» **WHAT NEEDS TO BE DONE**: Copy each line of the records below that mentions the word "dropdown".

» **Stored data**:
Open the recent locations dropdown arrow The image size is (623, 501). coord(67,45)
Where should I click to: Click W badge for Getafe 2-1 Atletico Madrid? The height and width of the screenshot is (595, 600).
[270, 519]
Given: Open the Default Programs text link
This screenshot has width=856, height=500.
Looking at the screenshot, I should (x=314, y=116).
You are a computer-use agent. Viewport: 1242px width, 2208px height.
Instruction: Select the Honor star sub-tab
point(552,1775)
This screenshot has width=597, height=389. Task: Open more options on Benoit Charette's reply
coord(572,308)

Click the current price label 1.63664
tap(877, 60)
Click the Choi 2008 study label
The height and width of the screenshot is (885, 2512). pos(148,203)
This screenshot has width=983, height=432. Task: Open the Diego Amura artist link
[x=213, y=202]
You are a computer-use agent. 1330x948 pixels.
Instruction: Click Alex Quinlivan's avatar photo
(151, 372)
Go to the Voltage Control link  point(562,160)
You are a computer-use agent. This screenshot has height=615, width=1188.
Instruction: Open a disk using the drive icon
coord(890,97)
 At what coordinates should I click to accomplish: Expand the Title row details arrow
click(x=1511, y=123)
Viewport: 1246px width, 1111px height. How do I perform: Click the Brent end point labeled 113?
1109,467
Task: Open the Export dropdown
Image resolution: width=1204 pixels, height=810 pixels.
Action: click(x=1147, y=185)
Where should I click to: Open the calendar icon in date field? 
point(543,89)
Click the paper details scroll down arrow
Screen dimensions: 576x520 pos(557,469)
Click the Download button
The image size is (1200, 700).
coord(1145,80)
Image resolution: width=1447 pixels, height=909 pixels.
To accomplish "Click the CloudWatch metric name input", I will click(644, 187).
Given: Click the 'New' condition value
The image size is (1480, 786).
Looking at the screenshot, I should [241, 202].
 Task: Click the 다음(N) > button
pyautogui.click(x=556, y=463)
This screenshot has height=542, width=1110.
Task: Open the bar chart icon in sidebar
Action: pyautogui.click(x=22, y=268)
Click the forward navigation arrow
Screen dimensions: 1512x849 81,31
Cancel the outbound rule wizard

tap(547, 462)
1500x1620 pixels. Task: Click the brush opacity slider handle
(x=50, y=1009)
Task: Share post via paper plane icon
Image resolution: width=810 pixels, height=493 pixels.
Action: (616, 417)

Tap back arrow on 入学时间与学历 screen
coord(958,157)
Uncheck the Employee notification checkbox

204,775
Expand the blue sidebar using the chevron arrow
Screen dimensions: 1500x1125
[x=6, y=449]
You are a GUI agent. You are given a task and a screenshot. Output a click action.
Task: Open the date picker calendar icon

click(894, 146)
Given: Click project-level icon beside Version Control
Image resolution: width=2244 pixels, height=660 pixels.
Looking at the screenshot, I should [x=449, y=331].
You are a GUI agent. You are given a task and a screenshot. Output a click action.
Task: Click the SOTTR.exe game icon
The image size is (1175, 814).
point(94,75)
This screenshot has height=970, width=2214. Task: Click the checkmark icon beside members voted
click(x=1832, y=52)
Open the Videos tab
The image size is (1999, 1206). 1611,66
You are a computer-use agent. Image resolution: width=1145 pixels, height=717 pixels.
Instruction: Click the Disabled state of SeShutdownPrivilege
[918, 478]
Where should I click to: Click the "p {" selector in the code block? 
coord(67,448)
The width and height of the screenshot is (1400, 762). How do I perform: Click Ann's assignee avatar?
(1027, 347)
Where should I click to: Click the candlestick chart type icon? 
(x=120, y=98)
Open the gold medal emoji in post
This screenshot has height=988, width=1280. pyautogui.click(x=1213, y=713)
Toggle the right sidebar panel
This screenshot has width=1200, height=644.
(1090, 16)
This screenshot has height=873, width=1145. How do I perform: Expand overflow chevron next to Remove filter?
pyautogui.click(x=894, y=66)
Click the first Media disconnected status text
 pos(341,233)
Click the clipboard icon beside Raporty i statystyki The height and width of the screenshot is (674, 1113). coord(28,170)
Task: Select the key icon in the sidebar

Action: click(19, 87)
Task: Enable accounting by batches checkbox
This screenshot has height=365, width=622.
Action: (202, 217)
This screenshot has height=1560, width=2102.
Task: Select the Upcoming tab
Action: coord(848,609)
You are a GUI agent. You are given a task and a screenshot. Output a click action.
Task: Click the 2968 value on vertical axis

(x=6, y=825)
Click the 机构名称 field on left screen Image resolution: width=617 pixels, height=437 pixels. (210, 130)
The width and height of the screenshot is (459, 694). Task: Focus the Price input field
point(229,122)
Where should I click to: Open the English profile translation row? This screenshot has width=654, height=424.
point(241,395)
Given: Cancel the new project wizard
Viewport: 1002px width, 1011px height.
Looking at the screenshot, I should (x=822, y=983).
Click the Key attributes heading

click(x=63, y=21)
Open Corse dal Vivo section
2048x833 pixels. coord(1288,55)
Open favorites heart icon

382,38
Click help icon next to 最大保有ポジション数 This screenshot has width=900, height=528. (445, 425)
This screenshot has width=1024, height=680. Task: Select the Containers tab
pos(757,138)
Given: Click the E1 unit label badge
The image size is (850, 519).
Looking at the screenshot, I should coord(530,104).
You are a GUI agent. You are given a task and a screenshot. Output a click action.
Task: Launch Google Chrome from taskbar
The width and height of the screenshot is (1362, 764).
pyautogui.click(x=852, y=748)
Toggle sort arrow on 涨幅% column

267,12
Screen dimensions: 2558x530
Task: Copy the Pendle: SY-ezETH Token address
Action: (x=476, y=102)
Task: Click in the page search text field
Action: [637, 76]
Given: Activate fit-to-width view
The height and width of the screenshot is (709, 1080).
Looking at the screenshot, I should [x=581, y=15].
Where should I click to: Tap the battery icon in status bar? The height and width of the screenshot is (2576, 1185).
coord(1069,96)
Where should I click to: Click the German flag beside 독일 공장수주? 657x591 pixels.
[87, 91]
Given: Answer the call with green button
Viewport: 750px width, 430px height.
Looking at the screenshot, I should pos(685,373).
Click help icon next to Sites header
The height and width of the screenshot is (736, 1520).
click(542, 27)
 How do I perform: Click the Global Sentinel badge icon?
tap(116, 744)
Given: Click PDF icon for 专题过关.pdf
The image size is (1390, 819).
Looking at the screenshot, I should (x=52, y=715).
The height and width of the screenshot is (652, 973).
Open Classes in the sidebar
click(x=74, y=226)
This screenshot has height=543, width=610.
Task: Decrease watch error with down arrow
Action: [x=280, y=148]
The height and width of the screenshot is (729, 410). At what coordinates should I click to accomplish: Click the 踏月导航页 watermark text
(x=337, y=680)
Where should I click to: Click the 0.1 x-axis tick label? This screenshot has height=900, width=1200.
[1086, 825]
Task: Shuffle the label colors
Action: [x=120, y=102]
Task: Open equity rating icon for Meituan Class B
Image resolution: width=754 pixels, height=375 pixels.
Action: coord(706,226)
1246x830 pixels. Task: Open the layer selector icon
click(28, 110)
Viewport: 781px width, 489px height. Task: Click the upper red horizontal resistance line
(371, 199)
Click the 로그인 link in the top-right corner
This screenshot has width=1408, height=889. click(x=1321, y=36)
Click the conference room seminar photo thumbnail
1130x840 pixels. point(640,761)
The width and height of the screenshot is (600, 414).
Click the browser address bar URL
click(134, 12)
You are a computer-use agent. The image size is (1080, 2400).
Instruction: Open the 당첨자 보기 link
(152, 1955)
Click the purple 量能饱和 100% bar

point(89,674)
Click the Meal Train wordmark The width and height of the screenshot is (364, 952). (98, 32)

» **SOLUTION FOR THIS PROBLEM**:
Open the recent locations dropdown arrow The image size is (623, 501). coord(67,45)
Task: Open the Export dropdown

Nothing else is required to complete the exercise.